### 练习目标
请把下方原文中的这句话译成英文：“上一回分析到,第一阶段的主要任务是改写detect函数,那么本次就是先将detect函数修改成C语言版本!”

### 原文
上一回分析到,第一阶段的主要任务是改写detect函数,那么本次就是先将detect函数修改成C语言版本!
?
先上代码,下列代码仍有几个变量没进行修改,其中包括blockCacheFlags, blockCache,grad,qangle(Mat类型),这些mat类型的矩阵,考虑直接传入cuda PtrStep类型或者用二维数组传入
?
void mynormalizeBlockHistogram(float* _hist, size_t blockHistogramSize, double Threshold)
{
float* hist = &_hist[0];
size_t i, sz = blockHistogramSize;
float sum = 0;
for( i = 0; i < sz; i++ )
sum += hist[i]*hist[i];
float scale = 1.f/(std::sqrt(sum)+sz*0.1f), thresh = (float)Threshold;
for( i = 0, sum = 0; i < sz; i++ )
{
hist[i] = std::min(hist[i]*scale, thresh);
sum += hist[i]*hist[i];
}
scale = 1.f/(std::sqrt(sum)+1e-3f);
for( i = 0; i < sz; i++ )
hist[i] *= scale;
}
const float* mygetBlock(int*ymaxCache, int blockHistogramSize, int blockCache_h, int cacheStride_w, int cacheStride_h, int pt_x, int pt_y, int imgoffset_x, int imgoffset_y, float* buf, bool useCache, Mat_<uchar> blockCacheFlags, Mat_<float> blockCache, int count1, int count2, int count4, Mat grad, Mat qangle,
size_t* gradOf, size_t* qangleOf, int* histOf1, int* histOf2, int* histOf3, int* histOf4,
float* histWeights1, float* histWeights2, float* histWeights3, float* histWeights4, float* gradweight )
{//blockCacheFlags, blockCache待处理
float* blockHist = buf;
//int blockSize_w = 16, blockSize_h = 16;
pt_x += imgoffset_x;
pt_y += imgoffset_y;
//cout << "1" << endl;
if( useCache )

### 所给材料
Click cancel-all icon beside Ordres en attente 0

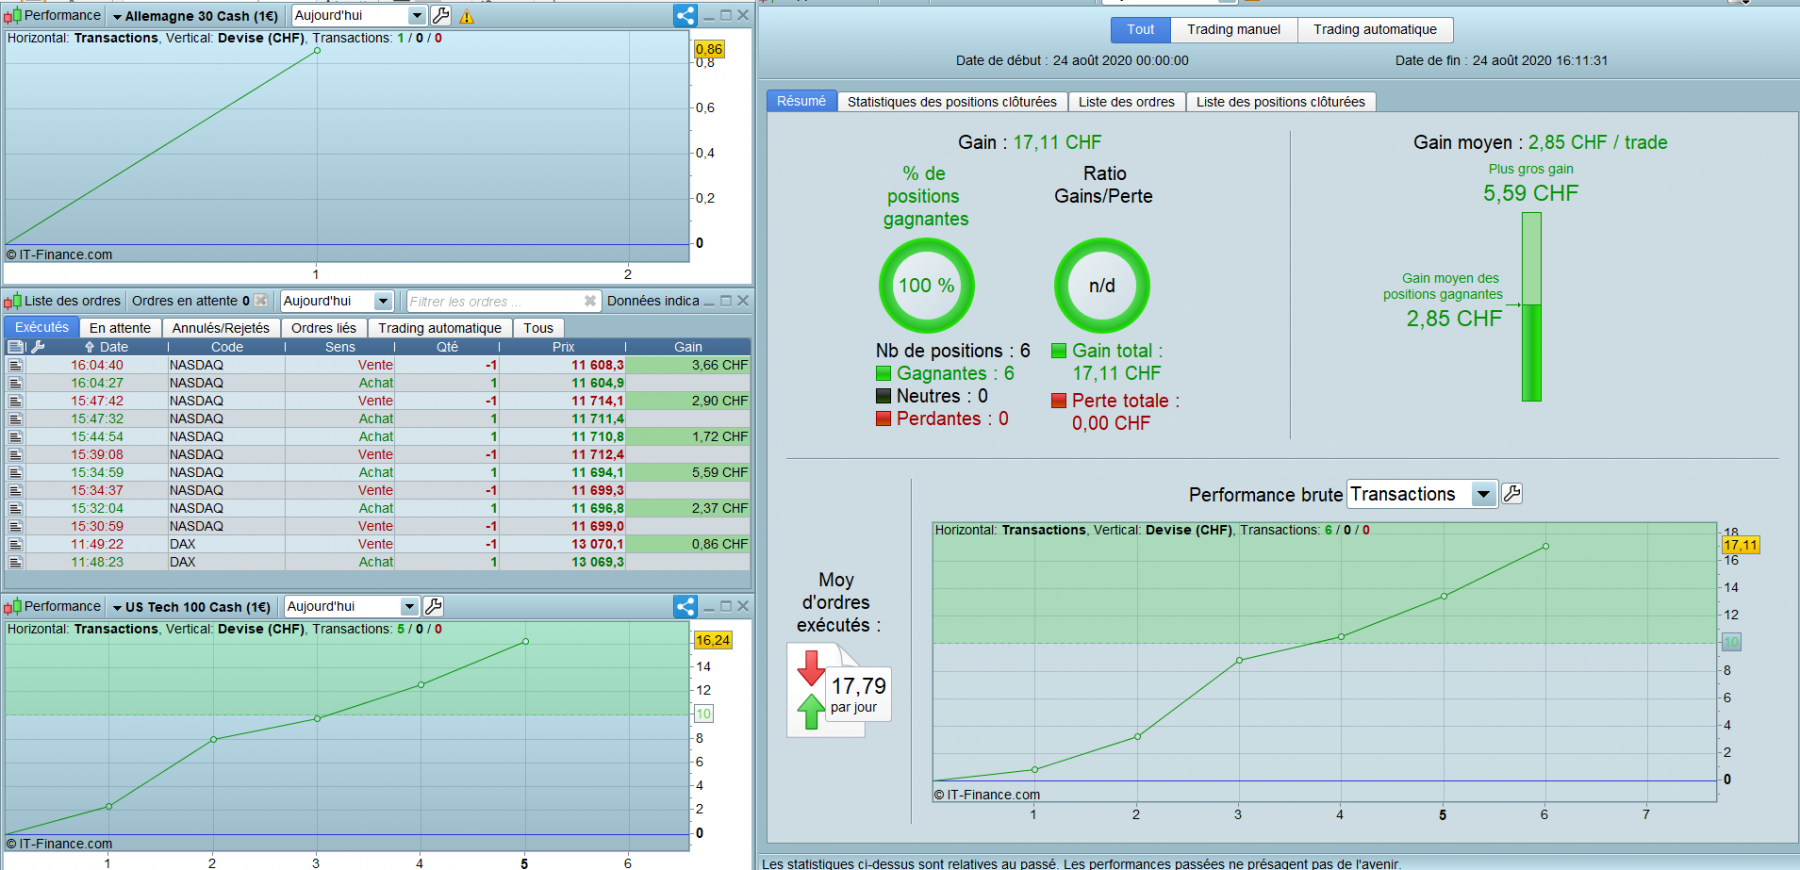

### 任务结果
As analyzed last time, the main task of the first stage is to rewrite the detect function, so this time the first step is to convert the detect function into a C version!